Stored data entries
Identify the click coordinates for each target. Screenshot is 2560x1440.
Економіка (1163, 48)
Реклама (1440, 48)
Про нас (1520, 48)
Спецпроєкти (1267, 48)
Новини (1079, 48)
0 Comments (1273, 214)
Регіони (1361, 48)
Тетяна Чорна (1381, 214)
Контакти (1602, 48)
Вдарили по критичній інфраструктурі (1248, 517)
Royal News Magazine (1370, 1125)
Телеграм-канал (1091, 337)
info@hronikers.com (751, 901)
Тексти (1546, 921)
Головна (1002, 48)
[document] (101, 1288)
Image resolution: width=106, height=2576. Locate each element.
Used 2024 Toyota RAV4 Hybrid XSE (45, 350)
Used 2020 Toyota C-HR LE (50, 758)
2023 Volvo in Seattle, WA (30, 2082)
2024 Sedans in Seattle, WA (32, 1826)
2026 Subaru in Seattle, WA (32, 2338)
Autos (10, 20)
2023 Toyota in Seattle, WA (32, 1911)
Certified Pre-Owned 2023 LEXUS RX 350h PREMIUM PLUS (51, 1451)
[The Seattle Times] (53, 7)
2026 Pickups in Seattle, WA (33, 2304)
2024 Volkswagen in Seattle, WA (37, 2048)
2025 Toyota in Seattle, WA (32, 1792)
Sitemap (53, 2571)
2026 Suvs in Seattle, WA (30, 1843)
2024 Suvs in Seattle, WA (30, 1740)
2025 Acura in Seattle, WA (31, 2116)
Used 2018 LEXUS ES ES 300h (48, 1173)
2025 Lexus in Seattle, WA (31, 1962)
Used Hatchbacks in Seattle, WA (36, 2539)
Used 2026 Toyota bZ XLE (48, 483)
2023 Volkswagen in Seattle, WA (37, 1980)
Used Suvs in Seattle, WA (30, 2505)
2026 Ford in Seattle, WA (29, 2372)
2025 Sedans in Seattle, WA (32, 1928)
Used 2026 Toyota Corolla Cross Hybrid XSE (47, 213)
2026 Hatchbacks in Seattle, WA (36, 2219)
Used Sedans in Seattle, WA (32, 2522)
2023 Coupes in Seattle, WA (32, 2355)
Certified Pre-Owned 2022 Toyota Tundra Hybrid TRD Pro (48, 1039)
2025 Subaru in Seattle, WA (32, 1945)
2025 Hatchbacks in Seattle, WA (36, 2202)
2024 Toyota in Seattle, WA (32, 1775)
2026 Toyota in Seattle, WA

Task directions => Find "Certified Pre-Owned 2023" in the entries above and copy that whole line exactly, then each line after it through the line that contains "2026 Suvs in Seattle, WA (30, 1843)".

Finished task =>
Certified Pre-Owned 2023 LEXUS RX 350h PREMIUM PLUS (51, 1451)
[The Seattle Times] (53, 7)
2026 Pickups in Seattle, WA (33, 2304)
2024 Volkswagen in Seattle, WA (37, 2048)
2025 Toyota in Seattle, WA (32, 1792)
Sitemap (53, 2571)
2026 Suvs in Seattle, WA (30, 1843)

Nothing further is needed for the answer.